Knee Replacement Alternatives

The vast majority of patients reading this book with an interest in knee surgery will be considering either total or partial knee replacement. However, there are some other surgical alternatives that exist for arthritis. Most of these options were developed in the years before joint replacement or resurfacing was widely available, but some are still performed today in select cases.

One notable exception is knee arthroscopy, which is a versatile procedure with many applications that involve looking inside the knee. For that reason, it is discussed in its own chapter.

Knee Fusion (Arthrodesis)

In the years before knee replacement, a common surgery for a severely arthritic knee was to fuse the femur to the tibia, usually with a long rod through the center of the bones, effectively eliminating the joint and creating a single bone from the thigh to the ankle.

This surgery persisted even after the development of knee replacements, primarily as an option for young patients (such as laborers) who would otherwise wear out an artificial joint very quickly. Modern designs and materials have largely made this surgery obsolete, however, and it is very rarely considered as a first (primary) surgery for arthritis in this country. Few patients today in America would be willing to accept the limitations of a fused knee. It is problematic with sitting at a movie theater or on an airplane, and even getting in and out of a car can be difficult.

The principal disadvantage of a fusion is that there is no longer any motion at the knee, given that the bones are fused together. This leads to an awkward gait pattern. Sitting and walking are severely affected. Also, the back and the hip typically begin to develop arthritis from "double duty" trying to accommodate the lost motion.

However, once the two bones have fully grown together, a fusion will rarely need any further medical treatment. There is no implant to wear out, break, or become infected. It is also much cheaper than using a knee replacement prosthesis. For this reason, this surgery is still used in poorer parts of the world where knee replacement is not an option for patients. In this country, it is primarily used today as a salvage option after failed or infected joint replacement surgery.


An osteotomy involves cutting the bone and realigning it to heal in a different position or angle. You could think of it as a controlled, surgical fracture. Several types of osteotomies have been used over the last century for the treatment of arthritis and other knee problems. Note that osteotomies are used for different bones in the body for treatment of a variety of problems.

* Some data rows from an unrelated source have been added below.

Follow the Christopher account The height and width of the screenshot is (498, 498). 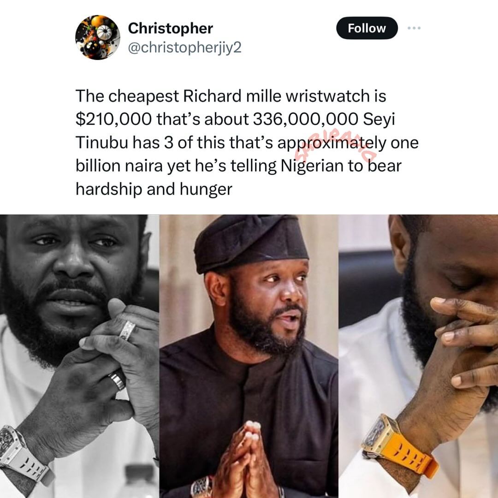367,28
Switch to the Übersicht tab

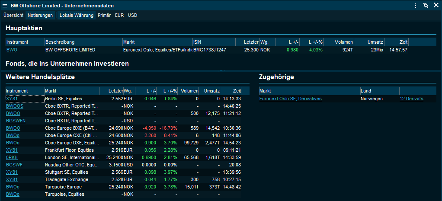tap(13, 15)
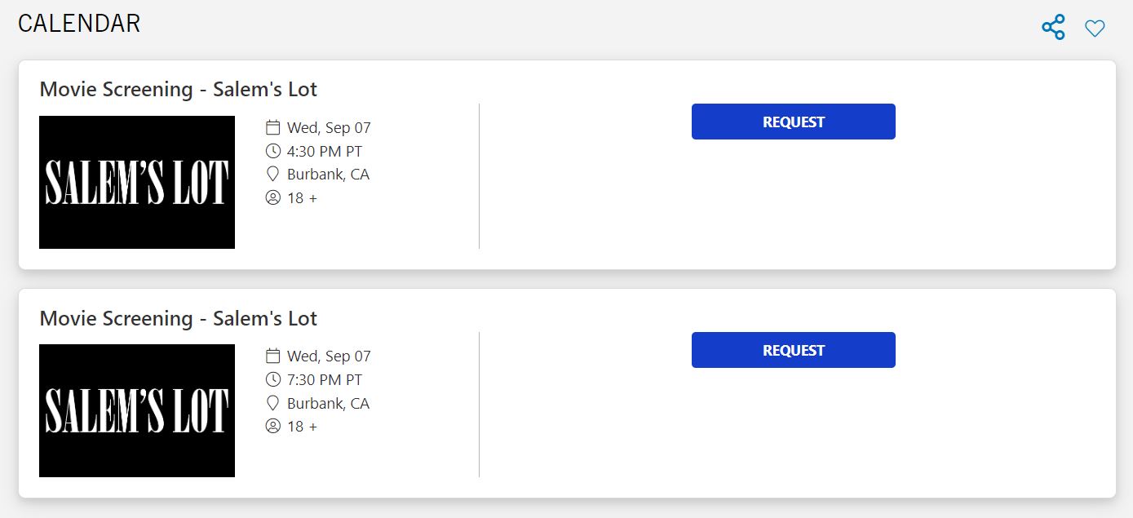The height and width of the screenshot is (518, 1133).
Task: Click the Burbank, CA text in the second card
Action: [328, 403]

One particular application that is still used for early knee arthritis is a high tibial osteotomy, which involves cutting the upper end of the tibia and re-aligning it in such a way as to take weight off of the worn out side and to increase weight-bearing on the "good" side of the knee. This changes the angle of the leg. Therefore, to be considered a candidate for the surgery, most patients need to have severe arthritis in only one side of the knee with preservation of the joint on the other side. It is most often considered for a young patient with heavy physical demands, such as a heavy laborer, who traditionally has been a difficult to treat candidate for replacement surgery because of the demands placed upon the knee.

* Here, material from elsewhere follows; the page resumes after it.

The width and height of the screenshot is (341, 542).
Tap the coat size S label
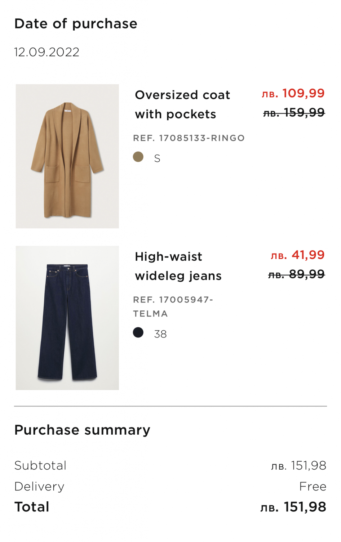coord(157,158)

Most osteotomies take a long time (months) to heal. Studies have also shown increased incidence of complications when the osteotomy is later converted to a knee replacement, making that eventual surgery significantly more complex and riskier. Increasingly, many orthopaedic surgeons and the orthopaedic literature in general are considering partial and total knee replacements with modern materials and designs to be a better option than osteotomy, but there are still many advocates of its use, and for certain patients with specific needs it may still be an attractive option.